> _DESCRIPTION OF THE TASK_: The line containing "Click the wrench" and each line after it, through the final line of the data, are to be retyped exactly, with pictures left out.

> _Saved data entries_:
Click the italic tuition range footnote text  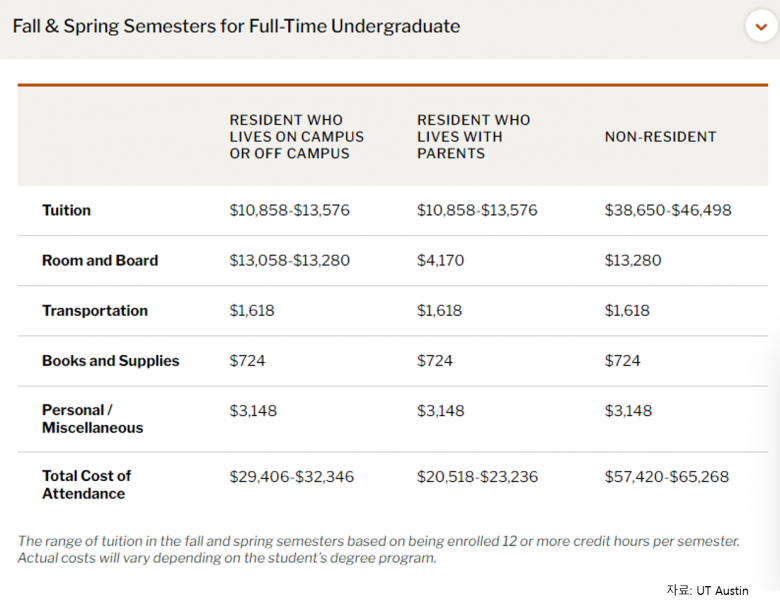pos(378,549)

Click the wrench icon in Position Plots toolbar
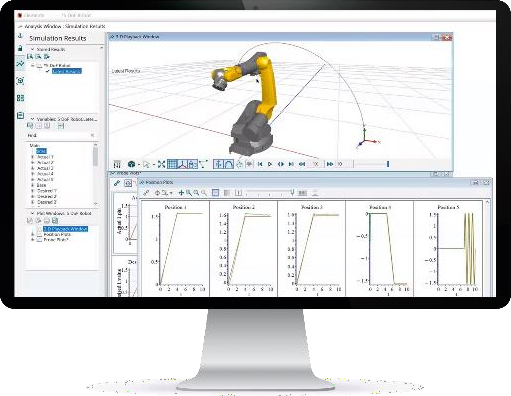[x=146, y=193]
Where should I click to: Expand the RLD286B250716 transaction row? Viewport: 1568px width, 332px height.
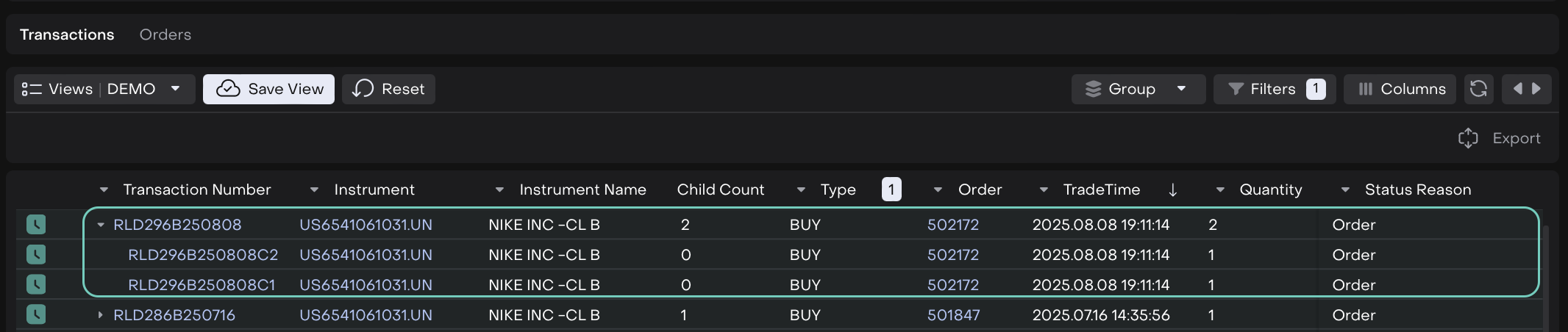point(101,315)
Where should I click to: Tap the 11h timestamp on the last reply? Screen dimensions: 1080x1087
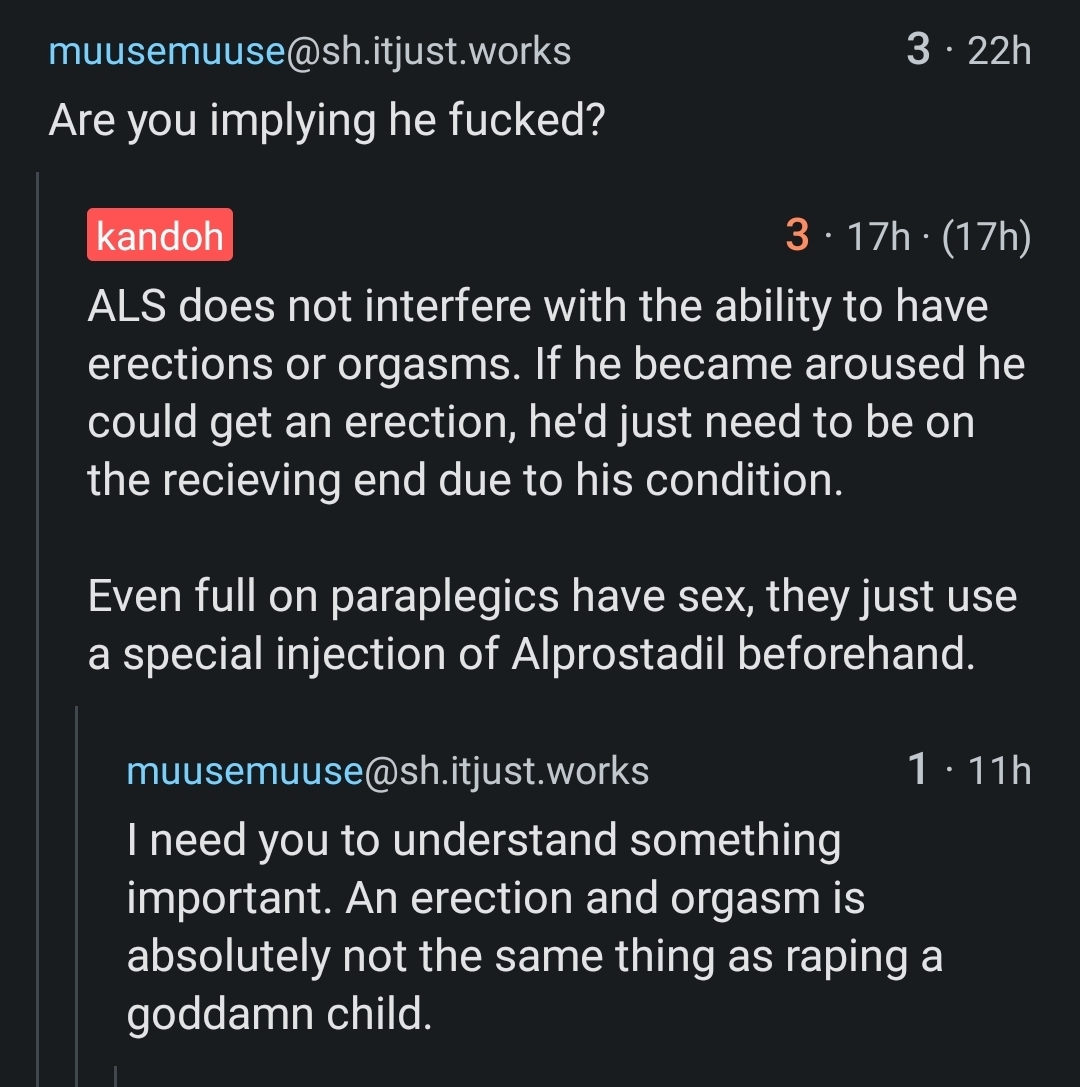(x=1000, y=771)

> _WRITTEN SOLUTION_:
Click the wrench icon in Position Plots toolbar
[x=146, y=193]
Where should I click to: Expand the RLD286B250716 transaction row? Viewport: 1568px width, 332px height.
point(101,315)
Where should I click to: Tap the 11h timestamp on the last reply? Screen dimensions: 1080x1087
(x=1000, y=771)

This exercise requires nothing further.